Sporadically training areas are described in the form of the percentage distribution of VO2max. However, the underlying assumption that heart rate and oxygen uptake are linear is not proven. There are studies that indicate that the two parameters just do not increase linearly. In addition, training areas should be tied to the changes in the metabolism rather than maximum values! Neither the maximum heart rate nor the maximum oxygen intake are suitable for controlling your training! Athletes and coaches can hardly benefit from the knowledge of VO2max alone. (2) However, in addition to classic performance diagnostics in the form of a step test, which sets out the training areas based on metabolic developments, VO2max is an interesting parameter to observe maximum efficiency. For this purpose, a short ramp test can be performed in close proximity to the main competition to check the form and determine the maximum performance. Due to the shortness of only 15 minutes, such a test hardly disturbs the preparation. Such a test can help to check the shape of an athlete before a stamina competition!
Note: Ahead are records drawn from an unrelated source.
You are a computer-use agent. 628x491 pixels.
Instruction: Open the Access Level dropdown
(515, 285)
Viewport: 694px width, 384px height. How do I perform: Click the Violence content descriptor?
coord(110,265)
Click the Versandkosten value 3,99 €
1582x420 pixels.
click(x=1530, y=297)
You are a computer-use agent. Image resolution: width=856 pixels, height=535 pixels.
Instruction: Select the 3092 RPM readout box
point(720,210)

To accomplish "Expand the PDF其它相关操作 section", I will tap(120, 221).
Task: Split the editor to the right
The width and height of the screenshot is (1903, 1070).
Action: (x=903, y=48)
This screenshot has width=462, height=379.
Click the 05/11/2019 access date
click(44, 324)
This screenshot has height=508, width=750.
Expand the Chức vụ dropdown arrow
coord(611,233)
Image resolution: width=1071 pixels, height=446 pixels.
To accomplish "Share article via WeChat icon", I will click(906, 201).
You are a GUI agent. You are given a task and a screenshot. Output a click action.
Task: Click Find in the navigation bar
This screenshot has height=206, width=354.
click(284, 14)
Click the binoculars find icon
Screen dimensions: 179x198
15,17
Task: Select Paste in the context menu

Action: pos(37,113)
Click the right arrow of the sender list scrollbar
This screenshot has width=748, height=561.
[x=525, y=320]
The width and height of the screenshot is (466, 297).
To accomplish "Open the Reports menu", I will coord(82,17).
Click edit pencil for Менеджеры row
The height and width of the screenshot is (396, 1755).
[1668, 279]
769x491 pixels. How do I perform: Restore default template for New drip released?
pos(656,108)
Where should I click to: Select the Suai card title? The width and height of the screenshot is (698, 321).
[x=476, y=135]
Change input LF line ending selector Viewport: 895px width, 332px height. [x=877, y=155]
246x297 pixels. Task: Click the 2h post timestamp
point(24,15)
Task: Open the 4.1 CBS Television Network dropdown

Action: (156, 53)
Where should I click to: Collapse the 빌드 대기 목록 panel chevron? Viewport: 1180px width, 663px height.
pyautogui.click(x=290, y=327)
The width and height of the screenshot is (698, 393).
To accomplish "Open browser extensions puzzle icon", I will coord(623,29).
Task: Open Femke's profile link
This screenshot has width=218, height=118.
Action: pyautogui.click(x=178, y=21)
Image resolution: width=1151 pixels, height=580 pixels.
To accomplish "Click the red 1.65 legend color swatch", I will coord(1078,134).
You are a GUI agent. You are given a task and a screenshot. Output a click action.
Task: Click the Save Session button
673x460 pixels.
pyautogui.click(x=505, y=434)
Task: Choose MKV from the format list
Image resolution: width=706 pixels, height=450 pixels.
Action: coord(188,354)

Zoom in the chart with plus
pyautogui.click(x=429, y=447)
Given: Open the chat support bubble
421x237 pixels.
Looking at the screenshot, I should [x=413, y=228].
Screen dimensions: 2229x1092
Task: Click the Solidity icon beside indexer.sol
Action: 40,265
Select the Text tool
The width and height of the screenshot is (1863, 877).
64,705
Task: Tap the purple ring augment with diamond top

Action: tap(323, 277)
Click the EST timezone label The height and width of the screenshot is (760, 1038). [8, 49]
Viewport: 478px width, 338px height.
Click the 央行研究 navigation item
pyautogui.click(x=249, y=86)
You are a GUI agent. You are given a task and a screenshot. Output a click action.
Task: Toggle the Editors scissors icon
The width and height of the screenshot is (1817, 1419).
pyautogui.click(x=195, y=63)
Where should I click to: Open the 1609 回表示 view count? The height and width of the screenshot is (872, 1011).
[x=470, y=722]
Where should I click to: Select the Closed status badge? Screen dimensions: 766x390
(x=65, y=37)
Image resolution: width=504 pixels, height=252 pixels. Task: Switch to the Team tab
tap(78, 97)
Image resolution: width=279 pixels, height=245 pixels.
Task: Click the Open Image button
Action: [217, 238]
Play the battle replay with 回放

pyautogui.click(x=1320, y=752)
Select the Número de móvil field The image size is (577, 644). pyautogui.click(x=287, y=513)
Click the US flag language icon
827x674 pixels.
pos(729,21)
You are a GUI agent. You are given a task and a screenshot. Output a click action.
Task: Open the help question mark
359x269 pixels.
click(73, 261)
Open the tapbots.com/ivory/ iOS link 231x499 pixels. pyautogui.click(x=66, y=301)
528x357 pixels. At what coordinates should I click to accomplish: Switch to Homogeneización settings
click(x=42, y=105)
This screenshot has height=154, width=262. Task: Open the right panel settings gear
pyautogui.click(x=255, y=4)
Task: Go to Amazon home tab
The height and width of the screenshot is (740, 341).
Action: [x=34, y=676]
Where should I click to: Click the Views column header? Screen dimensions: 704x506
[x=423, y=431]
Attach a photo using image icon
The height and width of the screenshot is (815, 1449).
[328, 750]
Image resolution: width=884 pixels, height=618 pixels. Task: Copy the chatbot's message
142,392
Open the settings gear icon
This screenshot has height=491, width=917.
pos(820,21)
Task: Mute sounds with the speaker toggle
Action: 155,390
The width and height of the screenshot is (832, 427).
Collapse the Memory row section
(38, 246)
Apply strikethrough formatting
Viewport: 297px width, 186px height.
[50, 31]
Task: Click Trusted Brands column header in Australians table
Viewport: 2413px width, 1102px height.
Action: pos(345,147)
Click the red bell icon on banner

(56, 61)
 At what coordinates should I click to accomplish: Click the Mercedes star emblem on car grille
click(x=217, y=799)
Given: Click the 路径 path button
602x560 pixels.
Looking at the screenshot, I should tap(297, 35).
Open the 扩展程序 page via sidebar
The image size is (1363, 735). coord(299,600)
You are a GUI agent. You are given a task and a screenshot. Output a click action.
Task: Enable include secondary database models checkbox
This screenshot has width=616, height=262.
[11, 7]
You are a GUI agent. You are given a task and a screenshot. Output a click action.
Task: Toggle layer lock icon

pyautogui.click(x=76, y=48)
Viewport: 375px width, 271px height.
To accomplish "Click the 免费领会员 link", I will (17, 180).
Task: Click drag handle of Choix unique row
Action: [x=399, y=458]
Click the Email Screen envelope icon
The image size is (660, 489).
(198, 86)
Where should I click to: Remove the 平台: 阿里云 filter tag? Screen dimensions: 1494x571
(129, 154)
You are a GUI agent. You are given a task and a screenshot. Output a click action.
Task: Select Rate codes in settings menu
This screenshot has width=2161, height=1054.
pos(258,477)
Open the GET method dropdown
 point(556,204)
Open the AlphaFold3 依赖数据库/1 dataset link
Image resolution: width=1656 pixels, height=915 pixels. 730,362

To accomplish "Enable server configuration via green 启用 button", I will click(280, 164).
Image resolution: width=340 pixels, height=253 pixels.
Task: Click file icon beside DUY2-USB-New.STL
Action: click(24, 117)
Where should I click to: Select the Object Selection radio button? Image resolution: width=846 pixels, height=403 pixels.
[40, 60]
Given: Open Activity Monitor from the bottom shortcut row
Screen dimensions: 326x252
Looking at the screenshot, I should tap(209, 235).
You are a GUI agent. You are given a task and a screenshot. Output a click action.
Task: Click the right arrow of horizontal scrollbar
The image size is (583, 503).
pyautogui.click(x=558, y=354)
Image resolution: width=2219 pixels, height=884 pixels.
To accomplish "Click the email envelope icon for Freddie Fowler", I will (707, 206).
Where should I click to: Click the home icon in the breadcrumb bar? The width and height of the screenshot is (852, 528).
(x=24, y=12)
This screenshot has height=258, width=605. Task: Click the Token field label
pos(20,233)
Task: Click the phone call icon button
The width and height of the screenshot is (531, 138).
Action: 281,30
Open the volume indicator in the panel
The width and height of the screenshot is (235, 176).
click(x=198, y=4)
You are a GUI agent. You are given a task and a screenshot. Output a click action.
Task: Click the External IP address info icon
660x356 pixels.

Spiroergometry is an interesting test procedure that records the maximum oxygen uptake. When it comes to controlling your training, it is recommended that you perform such a test in step form so that you can take a lactate measurement as a supplement. This creates a differentiated image of your metabolism. The maximum oxygen uptake is better captured in the form of a ramp test and used to test your maximum endurance capacity. In addition to performance physiological questions, cardiological and pneumological questions can also be examined.
1. Hollmann, Strüder, Predel, Tagarakis (2006) Spiroergometry. Stuttgart: Schattauer.